A new problem I've noticed now that the patch is working: if two line breaks are inserted in the middle of a line, split detection fails, because concatenating an empty line decreases the similarity metric and breaks out of the loop. We'll need a heuristic for that.

@Lena_WMDE Do the folks in the Technical Wishes who last touched this codebase have any capacity for reviewing this code? Thanks so much!

My patch will have backwards-compatible JSON output, and the mobile apps team team (@Tsevener) can take it from there.
I'm thinking that there will be a new virtual method to format a line split. The JSON subclass can initially do it by simulating the old behaviour. Later, we can have a feature flag passed down from PHP.

@tstarling Sounds good, as long as the JSON output will remain unchanged (for now) for the apps. Let us know if you need us to unblock anything for web deployment. Thanks!

CCing @JTannerWMF as a heads up here. I can spin off a ticket for improving paragraph split appearance for the apps. (T327518)

Current idea:

Split DiffEngine::diff() after the shift_boundaries() calls. The loop labelled "Compute the edit operations" would move to a separate class, along with detectDissimilarChanges().

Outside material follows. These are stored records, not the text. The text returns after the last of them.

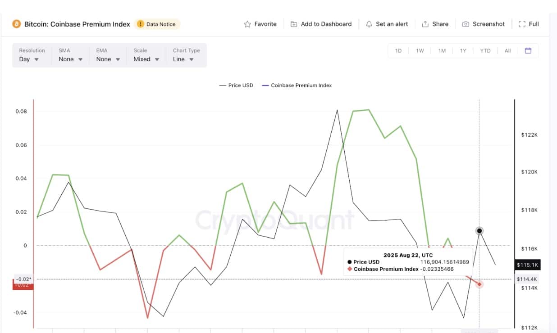Select the 1W time range tab
The width and height of the screenshot is (557, 333).
[420, 51]
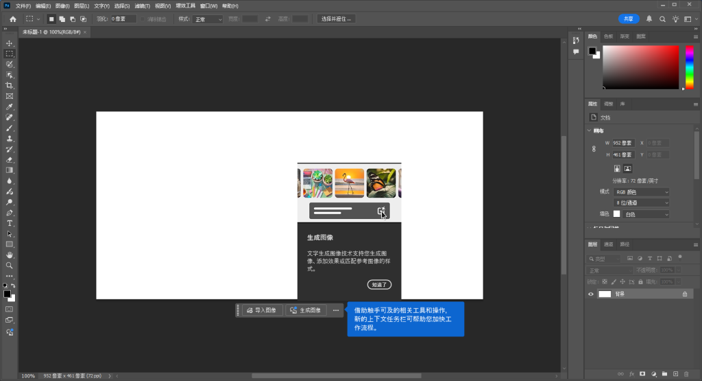This screenshot has height=381, width=702.
Task: Click the canvas width W input field
Action: (623, 143)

Line split detection is quite similar to detectDissimilarChanges(). It needs the same kind of data and concepts. So split detection will be integrated with detectDissimilarChanges() or will at least be close to it.
...

I can't really comment on your suggestions objectively at the moment but I wanted to leave a note so you know that I've started looking into the repo. Sorry for the late reply but I wanted to let you know that we are not ignoring your patches.

Change 884150 had a related patch set uploaded (by Tim Starling; author: Tim Starling):

[mediawiki/php/wikidiff2@master] [WIP] Enable split detection for table diffs

https://gerrit.wikimedia.org/r/884150

Change 884150 abandoned by Tim Starling:

[mediawiki/php/wikidiff2@master] [WIP] Enable split detection for table diffs

Reason:

https://gerrit.wikimedia.org/r/884150

Change 878242 merged by jenkins-bot:

[mediawiki/php/wikidiff2@master] Split formatting into a separate class hierarchy

https://gerrit.wikimedia.org/r/878242

Change 880430 merged by jenkins-bot:

[mediawiki/php/wikidiff2@master] Split out LineDiffProcessor and add WordDiffCache

https://gerrit.wikimedia.org/r/880430

Change 880431 merged by jenkins-bot:

[mediawiki/php/wikidiff2@master] Line split detection: infrastructure and initial algorithm

https://gerrit.wikimedia.org/r/880431

I think its safe to say we can mark this as resolved. @tstarling any objections?